-- Input follows --
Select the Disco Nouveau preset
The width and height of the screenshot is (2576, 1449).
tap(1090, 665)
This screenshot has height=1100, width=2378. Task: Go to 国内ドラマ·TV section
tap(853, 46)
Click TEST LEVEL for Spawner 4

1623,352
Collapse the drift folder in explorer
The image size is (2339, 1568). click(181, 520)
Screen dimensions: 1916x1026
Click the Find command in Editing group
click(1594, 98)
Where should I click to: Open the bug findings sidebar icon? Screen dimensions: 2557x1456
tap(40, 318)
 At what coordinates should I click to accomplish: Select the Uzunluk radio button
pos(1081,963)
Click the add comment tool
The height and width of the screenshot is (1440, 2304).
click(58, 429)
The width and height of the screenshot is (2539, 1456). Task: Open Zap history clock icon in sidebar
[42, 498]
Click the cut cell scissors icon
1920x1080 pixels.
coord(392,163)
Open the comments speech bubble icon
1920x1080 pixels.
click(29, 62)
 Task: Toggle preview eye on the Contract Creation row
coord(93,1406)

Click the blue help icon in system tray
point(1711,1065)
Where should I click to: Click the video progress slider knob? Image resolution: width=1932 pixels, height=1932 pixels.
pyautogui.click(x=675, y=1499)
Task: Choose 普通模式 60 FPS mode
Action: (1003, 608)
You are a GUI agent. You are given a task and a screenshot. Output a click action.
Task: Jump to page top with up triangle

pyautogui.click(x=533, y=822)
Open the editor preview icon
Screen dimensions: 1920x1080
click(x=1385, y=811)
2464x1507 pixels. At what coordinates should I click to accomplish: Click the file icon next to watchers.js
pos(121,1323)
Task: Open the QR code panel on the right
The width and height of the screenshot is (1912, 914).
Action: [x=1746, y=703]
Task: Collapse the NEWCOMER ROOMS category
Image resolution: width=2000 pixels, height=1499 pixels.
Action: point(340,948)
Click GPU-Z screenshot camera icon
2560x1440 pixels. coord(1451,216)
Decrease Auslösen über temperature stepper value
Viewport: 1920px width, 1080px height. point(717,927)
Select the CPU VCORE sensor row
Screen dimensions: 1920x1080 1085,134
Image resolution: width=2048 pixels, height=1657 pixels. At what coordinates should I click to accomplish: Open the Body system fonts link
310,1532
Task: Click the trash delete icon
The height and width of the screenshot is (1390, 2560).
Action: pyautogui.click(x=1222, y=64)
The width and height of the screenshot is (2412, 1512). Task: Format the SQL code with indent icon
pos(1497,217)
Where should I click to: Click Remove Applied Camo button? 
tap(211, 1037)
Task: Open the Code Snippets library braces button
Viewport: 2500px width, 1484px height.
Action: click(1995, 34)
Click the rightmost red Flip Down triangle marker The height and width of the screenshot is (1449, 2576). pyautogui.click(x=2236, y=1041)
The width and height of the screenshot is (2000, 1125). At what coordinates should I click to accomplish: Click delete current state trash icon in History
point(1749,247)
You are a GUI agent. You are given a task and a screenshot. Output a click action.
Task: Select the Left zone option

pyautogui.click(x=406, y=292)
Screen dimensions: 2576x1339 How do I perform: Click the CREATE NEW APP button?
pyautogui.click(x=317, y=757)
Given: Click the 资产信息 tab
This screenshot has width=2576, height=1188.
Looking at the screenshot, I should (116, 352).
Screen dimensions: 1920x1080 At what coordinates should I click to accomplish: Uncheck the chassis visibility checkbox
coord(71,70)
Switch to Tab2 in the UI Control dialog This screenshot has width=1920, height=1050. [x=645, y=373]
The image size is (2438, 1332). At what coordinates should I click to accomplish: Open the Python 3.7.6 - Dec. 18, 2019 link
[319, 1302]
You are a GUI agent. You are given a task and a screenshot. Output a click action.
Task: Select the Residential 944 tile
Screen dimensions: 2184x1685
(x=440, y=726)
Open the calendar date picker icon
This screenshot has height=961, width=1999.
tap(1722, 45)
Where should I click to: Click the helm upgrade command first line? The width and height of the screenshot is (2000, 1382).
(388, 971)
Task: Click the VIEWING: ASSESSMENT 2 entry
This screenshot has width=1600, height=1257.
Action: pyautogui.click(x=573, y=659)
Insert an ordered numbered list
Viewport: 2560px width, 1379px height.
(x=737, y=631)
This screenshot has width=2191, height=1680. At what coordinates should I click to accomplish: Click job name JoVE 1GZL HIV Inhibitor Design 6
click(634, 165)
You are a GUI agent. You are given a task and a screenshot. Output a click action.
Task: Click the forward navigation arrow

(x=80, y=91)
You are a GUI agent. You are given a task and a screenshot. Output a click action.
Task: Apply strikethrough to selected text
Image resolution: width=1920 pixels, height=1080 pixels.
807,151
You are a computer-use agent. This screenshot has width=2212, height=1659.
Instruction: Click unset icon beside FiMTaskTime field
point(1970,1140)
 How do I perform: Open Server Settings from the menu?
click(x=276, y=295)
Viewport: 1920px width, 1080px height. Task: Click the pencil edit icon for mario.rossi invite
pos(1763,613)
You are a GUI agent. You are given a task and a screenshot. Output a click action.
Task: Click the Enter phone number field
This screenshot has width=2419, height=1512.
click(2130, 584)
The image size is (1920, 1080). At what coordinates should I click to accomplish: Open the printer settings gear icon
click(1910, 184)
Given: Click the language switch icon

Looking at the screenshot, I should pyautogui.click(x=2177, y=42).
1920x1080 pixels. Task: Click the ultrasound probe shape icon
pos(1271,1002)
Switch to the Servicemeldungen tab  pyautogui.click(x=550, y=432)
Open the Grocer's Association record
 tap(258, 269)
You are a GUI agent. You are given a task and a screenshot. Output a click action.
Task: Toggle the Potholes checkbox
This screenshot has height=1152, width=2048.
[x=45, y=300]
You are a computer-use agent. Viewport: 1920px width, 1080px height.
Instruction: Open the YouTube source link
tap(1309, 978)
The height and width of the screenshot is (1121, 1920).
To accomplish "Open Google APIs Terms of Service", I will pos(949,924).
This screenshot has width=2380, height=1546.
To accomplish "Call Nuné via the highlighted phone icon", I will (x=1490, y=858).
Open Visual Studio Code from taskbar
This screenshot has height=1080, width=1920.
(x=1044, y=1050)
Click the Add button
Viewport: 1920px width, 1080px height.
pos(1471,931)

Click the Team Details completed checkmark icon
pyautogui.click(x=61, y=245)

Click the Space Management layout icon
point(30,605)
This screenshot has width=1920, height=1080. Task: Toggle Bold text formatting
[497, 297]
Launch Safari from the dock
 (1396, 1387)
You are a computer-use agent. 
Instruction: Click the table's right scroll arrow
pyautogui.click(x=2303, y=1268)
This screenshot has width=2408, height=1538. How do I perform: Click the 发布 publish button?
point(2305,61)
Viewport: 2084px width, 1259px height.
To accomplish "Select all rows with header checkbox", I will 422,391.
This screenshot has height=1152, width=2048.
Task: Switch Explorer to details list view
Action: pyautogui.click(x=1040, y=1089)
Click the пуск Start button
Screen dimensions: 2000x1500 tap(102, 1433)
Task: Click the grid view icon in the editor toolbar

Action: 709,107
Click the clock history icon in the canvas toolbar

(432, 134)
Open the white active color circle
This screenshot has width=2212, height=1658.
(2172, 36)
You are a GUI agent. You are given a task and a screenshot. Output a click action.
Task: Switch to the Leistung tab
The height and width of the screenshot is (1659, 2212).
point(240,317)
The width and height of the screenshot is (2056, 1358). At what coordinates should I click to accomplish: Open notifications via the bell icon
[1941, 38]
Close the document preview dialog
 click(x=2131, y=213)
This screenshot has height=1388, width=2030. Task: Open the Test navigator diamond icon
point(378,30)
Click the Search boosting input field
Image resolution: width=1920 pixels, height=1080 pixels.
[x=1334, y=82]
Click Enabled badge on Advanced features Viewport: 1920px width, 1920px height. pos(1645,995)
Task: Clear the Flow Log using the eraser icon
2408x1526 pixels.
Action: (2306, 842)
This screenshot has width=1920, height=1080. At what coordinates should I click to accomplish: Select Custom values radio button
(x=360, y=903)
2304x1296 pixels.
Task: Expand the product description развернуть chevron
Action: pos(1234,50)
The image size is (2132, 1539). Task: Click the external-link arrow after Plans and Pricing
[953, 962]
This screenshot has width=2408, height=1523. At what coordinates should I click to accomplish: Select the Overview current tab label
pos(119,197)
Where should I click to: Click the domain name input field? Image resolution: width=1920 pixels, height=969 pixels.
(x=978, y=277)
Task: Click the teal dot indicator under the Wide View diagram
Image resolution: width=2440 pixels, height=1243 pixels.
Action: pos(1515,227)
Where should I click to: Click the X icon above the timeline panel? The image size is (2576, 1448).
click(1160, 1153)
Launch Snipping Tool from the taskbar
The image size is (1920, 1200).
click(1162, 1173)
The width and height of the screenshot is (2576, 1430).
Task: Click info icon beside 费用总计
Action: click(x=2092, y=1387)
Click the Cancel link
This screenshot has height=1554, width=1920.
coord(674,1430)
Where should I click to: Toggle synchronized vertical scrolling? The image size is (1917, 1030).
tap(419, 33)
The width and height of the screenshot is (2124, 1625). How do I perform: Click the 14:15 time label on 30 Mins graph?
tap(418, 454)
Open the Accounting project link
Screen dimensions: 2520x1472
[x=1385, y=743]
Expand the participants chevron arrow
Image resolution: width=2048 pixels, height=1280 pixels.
-- Input concluded --
▶ **What to produce**
Work through the entries, filtering for the string "taskbar", and copy each line that holds it.

▶ **Output of the task**
Open Visual Studio Code from taskbar
Launch Snipping Tool from the taskbar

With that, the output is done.